• Source text:
╔══
Slopestyle Profile: Sam Pilgrim

Courtesy Teva

Sam Pilgrim, the world's top-ranked slopestyle rider, is ready to take his shot at X Games gold in Munich.

If there's one guy you don't want to miss when the inaugural X Games Mountain Bike Slopestyle competition kicks off this week in Munich, it's Sam Pilgrim. You'll know the world's number one slopestyle rider by the way he backflips off the drops, and for the way he makes having a missing front tooth look good. The 23-year-old bloke from Colchester, England, is nearly as famous on the Freeride Mountain Bike World Tour for his funky personal style and quirky, straight-shooting observations as he is for his technical prowess on a mountain bike. In other words, he's must-see TV. Here's what Pilgrim told the X Games about going big, getting a shot at X Games gold and what BMX riding and slopestyle have in common (and don't).

How would you describe your style of riding?

Technical and fun. I just try and do a bit of BMX really. BMX style with a mountain bike.

Courtesy Teva

Sam Pilgrim works the hip jump with the Gore Range in the background at the 2012 Mountain Games in Vail, Colo.

How are the dynamics of doing tricks on a bigger bike different than on a BMX bike?

Not too much. My bike's actually not even heavier than a BMX bike, it's the same weight. The only thing that's different is that your wheels are bigger, so they act like more of a sail. If you do a tailwhip or something, the wheel size makes the bike move slower. I've swapped bikes with BMXers for a laugh -- and the BMX riders can basically do everything on my bike, and I can basically do everything on theirs.

How is MTB slopestyle different than BMX dirt jumping and big mountain riding?
╚══
• Data section:
╔══
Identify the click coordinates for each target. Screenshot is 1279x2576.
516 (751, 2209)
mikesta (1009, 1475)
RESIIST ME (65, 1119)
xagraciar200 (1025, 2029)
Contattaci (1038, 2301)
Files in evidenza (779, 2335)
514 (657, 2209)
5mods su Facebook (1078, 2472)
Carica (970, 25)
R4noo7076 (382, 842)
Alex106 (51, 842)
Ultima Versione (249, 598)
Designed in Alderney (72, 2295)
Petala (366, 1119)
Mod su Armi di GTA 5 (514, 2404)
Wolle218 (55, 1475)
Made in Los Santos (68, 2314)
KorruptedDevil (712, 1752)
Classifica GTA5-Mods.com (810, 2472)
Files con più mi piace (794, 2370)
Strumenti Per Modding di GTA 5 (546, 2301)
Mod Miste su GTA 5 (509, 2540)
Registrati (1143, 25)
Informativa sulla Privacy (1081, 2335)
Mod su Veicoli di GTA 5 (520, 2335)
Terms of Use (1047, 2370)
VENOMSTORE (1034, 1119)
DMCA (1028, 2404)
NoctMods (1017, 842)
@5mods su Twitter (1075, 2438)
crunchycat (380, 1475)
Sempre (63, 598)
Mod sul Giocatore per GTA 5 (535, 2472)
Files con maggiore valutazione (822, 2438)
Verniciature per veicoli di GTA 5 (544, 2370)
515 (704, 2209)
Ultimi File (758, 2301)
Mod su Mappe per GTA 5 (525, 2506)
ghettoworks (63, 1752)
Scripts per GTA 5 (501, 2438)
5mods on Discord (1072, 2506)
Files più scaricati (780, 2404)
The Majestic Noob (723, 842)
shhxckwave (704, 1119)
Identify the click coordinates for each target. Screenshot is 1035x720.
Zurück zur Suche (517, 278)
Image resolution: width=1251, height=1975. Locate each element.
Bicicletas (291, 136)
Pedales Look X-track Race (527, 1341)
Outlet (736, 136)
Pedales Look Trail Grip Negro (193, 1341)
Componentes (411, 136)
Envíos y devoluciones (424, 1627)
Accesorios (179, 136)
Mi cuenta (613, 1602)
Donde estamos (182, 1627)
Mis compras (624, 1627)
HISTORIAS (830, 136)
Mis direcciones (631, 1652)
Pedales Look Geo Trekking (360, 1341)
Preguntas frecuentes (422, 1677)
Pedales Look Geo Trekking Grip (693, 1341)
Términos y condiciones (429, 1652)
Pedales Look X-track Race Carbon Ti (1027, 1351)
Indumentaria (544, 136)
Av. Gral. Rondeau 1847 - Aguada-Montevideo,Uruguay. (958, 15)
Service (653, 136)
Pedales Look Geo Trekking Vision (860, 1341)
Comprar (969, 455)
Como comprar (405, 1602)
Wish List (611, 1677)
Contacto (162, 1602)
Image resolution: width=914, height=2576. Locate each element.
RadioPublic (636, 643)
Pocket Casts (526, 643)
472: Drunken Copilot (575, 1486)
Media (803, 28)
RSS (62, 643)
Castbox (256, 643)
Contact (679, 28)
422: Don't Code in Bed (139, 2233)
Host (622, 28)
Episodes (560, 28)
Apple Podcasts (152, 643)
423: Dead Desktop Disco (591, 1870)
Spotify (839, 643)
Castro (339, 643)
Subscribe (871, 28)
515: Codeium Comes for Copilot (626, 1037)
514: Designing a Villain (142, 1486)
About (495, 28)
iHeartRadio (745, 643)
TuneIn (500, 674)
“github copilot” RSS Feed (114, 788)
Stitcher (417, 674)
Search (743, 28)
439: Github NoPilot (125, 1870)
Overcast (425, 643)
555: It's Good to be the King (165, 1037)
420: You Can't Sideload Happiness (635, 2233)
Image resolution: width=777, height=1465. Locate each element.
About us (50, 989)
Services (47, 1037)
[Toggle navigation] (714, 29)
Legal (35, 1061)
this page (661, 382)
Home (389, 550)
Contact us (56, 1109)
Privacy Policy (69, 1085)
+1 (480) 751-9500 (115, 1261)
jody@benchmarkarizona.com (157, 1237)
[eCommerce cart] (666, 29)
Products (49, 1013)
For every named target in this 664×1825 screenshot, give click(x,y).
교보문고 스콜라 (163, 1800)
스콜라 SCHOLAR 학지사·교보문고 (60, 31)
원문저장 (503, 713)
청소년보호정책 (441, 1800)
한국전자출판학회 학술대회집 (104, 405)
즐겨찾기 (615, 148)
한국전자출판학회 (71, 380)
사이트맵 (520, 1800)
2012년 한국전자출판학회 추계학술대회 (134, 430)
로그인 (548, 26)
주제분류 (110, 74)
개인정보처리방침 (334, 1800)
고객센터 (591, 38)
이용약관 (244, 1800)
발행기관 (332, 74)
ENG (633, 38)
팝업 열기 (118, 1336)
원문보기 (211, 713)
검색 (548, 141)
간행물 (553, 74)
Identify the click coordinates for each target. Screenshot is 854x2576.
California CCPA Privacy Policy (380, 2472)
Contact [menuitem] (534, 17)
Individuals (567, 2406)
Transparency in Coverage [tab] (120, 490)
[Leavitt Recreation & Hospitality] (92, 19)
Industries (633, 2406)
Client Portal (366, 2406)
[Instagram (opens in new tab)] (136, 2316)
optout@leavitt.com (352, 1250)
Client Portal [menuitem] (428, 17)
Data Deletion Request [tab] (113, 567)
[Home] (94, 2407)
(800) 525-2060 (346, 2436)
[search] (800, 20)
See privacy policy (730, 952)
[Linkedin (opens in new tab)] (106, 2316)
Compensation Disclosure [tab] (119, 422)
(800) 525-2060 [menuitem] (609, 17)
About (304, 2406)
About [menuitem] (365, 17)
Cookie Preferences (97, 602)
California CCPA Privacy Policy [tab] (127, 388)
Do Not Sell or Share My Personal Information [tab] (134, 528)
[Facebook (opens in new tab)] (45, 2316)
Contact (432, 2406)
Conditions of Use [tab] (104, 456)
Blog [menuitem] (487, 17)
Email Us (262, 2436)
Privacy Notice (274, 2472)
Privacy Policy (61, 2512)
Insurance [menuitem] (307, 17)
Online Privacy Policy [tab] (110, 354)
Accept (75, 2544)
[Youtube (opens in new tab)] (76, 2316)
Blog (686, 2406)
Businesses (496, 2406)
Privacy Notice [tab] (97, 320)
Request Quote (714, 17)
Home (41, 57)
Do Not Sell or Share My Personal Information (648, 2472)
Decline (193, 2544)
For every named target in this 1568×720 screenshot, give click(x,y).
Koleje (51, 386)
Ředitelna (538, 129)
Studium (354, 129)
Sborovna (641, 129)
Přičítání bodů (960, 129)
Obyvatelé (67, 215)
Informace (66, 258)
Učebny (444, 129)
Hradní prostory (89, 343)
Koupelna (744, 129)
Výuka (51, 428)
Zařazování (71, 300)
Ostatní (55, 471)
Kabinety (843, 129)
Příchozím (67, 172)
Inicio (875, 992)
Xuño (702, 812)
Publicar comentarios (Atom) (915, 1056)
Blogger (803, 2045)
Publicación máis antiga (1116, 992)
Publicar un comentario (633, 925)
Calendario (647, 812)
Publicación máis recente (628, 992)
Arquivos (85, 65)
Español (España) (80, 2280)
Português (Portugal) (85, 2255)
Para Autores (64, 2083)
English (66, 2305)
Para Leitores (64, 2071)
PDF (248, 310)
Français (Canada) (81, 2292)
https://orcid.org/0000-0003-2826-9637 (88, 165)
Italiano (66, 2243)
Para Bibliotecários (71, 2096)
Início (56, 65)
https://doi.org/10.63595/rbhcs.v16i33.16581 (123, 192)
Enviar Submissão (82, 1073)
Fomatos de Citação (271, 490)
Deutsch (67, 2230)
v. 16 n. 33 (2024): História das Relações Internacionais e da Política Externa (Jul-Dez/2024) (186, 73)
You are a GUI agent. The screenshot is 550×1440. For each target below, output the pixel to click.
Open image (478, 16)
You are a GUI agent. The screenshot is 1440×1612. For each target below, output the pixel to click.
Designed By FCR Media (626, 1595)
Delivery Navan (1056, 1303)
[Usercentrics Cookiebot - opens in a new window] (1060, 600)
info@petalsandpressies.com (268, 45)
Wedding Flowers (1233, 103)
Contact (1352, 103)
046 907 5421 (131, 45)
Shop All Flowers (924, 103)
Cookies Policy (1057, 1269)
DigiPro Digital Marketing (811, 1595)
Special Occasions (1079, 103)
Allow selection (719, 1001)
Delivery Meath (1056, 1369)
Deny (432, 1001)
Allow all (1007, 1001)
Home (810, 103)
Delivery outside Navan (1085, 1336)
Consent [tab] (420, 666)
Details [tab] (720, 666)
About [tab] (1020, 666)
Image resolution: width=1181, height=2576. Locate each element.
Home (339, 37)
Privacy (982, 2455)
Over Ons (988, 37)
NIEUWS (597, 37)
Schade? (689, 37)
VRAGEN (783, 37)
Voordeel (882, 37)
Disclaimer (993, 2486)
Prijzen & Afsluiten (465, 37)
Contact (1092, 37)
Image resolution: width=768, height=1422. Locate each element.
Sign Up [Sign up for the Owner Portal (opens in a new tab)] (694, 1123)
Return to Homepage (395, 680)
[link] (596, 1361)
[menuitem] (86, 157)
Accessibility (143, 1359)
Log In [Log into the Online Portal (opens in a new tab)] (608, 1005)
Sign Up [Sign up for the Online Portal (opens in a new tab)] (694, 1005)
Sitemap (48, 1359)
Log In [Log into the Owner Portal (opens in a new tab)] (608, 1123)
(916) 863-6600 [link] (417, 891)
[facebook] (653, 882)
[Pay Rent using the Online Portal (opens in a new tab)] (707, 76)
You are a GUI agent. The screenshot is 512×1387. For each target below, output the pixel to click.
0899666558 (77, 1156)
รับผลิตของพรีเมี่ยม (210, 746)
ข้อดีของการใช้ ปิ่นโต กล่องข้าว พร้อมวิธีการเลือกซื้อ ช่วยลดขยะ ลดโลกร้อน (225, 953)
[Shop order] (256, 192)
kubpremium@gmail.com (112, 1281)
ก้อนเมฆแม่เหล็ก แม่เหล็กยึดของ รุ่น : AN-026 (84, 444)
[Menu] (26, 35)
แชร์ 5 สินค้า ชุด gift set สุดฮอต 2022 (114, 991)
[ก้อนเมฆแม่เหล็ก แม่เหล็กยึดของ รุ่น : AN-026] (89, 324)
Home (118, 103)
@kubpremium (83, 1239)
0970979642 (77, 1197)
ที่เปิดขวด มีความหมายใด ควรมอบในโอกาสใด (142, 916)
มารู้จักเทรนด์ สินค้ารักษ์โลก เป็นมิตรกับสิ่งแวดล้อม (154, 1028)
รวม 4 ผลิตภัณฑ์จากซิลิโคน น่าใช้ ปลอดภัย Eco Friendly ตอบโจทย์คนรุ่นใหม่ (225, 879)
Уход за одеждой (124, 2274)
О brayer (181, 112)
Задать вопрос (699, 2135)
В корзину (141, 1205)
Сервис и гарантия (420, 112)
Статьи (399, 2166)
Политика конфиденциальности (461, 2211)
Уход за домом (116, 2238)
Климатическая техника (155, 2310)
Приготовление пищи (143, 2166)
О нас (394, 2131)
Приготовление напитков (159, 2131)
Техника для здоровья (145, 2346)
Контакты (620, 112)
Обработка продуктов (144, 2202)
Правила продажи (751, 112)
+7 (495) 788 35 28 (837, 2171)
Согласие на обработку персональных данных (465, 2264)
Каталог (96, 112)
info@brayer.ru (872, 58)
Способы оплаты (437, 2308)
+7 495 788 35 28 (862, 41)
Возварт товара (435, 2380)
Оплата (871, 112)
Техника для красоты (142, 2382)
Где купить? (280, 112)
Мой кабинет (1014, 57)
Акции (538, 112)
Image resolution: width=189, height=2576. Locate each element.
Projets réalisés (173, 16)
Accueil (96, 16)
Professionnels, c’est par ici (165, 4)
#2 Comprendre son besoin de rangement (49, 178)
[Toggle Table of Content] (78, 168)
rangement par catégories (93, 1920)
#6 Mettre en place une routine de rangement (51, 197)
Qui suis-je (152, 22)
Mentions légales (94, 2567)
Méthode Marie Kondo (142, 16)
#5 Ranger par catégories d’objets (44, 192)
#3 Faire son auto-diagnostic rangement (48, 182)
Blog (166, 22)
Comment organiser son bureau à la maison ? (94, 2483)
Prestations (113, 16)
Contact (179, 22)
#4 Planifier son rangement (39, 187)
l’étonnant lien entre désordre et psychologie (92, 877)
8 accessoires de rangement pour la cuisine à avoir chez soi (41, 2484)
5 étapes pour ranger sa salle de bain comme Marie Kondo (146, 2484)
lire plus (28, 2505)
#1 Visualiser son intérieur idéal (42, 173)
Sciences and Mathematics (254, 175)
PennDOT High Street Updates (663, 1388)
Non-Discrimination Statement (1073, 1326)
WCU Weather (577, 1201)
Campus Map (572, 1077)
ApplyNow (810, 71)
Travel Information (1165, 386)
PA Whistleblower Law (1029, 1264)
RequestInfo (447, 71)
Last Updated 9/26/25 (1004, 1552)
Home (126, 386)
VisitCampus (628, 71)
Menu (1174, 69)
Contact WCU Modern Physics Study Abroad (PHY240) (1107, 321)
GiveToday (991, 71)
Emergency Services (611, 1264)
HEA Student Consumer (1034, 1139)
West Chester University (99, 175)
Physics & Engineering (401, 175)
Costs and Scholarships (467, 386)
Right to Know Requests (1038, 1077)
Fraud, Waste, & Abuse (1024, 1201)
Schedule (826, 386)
╚══
• Directives:
1. In the Sam Pilgrim profile, what is Pilgrim's hometown?
2. Using the Sam Pilgrim profile, decide whether each statement agrees with it: (a) Pilgrim's mountain bike is heavier than a BMX bike. (b) Pilgrim is 23 years old. (c) The X Games Mountain Bike Slopestyle competition is being held in Munich. Answer yes or no for each, quoting the words that decide it.
3. According to the Sam Pilgrim profile, why does a tailwhip go slower on Pilgrim's mountain bike than on a BMX bike?

• Results:
1. Colchester, England.

2.
(a) No: "My bike's actually not even heavier than a BMX bike, it's the same weight."
(b) Yes: "The 23-year-old bloke from Colchester, England"
(c) Yes: "when the inaugural X Games Mountain Bike Slopestyle competition kicks off this week in Munich"

3. The mountain bike's wheels are bigger, so they act more like a sail. That larger wheel size makes the bike move slower during a trick like a tailwhip.